EXERCISE REQUIREMENTS: Write out exactly the lines from the first line of the records below through the line that contains "1316x896 pixels.", and stop there.

RECORDS SUPPLIED:
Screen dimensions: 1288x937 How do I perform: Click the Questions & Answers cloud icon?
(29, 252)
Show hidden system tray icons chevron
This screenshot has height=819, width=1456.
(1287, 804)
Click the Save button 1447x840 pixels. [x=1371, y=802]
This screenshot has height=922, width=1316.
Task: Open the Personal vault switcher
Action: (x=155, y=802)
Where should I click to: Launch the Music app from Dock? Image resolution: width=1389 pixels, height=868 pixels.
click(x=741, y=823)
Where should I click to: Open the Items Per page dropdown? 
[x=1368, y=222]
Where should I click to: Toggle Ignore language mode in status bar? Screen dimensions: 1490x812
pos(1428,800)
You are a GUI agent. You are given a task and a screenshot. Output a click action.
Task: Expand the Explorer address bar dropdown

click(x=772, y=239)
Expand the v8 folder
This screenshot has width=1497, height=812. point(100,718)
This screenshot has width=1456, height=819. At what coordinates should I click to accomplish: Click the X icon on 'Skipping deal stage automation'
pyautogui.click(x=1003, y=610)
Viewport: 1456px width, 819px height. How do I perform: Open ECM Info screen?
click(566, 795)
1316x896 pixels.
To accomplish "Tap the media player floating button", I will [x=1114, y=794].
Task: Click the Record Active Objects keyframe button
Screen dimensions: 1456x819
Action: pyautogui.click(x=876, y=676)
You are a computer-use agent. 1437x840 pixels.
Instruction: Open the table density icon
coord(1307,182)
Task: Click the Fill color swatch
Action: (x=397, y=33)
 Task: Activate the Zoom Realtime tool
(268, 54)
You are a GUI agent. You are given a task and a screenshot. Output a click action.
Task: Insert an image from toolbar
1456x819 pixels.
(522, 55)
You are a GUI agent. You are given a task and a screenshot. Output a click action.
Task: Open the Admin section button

RESPONSE:
Screen dimensions: 1288x937 How do I perform: Click the Questions & Answers cloud icon?
(29, 252)
Show hidden system tray icons chevron
This screenshot has height=819, width=1456.
(1287, 804)
Click the Save button 1447x840 pixels. [x=1371, y=802]
This screenshot has height=922, width=1316.
Task: Open the Personal vault switcher
Action: (x=155, y=802)
Where should I click to: Launch the Music app from Dock? Image resolution: width=1389 pixels, height=868 pixels.
click(x=741, y=823)
Where should I click to: Open the Items Per page dropdown? 
[x=1368, y=222]
Where should I click to: Toggle Ignore language mode in status bar? Screen dimensions: 1490x812
pos(1428,800)
You are a GUI agent. You are given a task and a screenshot. Output a click action.
Task: Expand the Explorer address bar dropdown

click(x=772, y=239)
Expand the v8 folder
This screenshot has width=1497, height=812. point(100,718)
This screenshot has width=1456, height=819. At what coordinates should I click to accomplish: Click the X icon on 'Skipping deal stage automation'
pyautogui.click(x=1003, y=610)
Viewport: 1456px width, 819px height. How do I perform: Open ECM Info screen?
click(566, 795)
1316x896 pixels.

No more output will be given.